# FRB Club > Общение > Юмор >  Жена пишет письмо Мужу в тюрьму

## EweX

Жена пишет письмо Мужу в тюрьму:

«Дорогой! Как тебя посадили, так мочи нет! Помогать по хозяйству некому! Огород не вскопан, картошка не посажена!»

Приходит ответ:

«Дорогая, ты лучше в огороде не копай, а то и тебя посадят, и мне срок добавят!»

Жена:

«После твоего письма ко мне приехали менты! Весь огород перекопали, ничего не нашли!»

Муж:

«Чем смог — тем помог!
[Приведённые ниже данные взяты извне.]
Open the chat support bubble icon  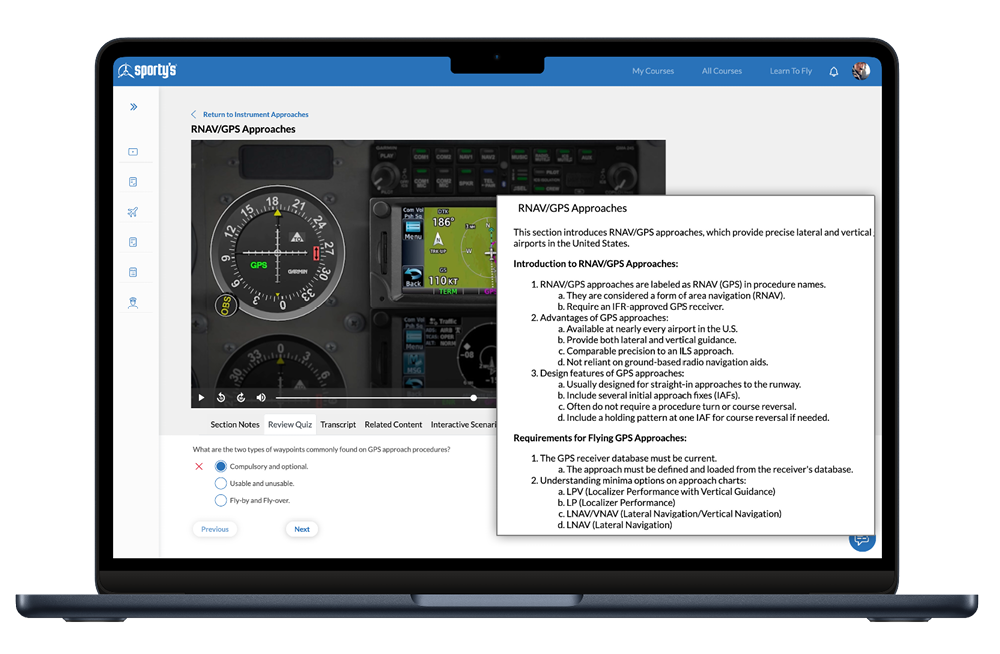click(x=861, y=540)
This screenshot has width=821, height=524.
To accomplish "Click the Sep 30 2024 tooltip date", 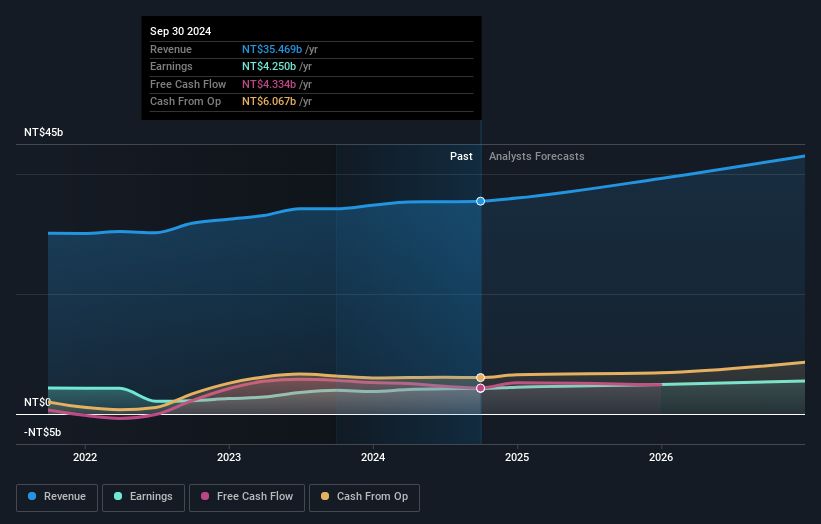I will click(181, 32).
Картошку сама сажай!»

----------


## Botanig

зачот_______________

----------


## SMARTER

Не жена - а мать.
Извини конечно но в оригинале - так.

----------


## Astafer

> Жена пишет письмо Мужу в тюрьму:
> 
> «Дорогой! Как тебя посадили, так мочи нет! Помогать по хозяйству некому! Огород не вскопан, картошка не посажена!»
> 
> Приходит ответ:
> 
> «Дорогая, ты лучше в огороде не копай, а то и тебя посадят, и мне срок добавят!»
> 
> Жена:
> ...


Хороший анекдот. Мне понравился. Единственное замечание автору. В слове "мочи", при написании нужно ставить ударение, вот таким образом "мОчи", а то некоторые (особенно, когда картошка не растет), могут понят не адекватно.

----------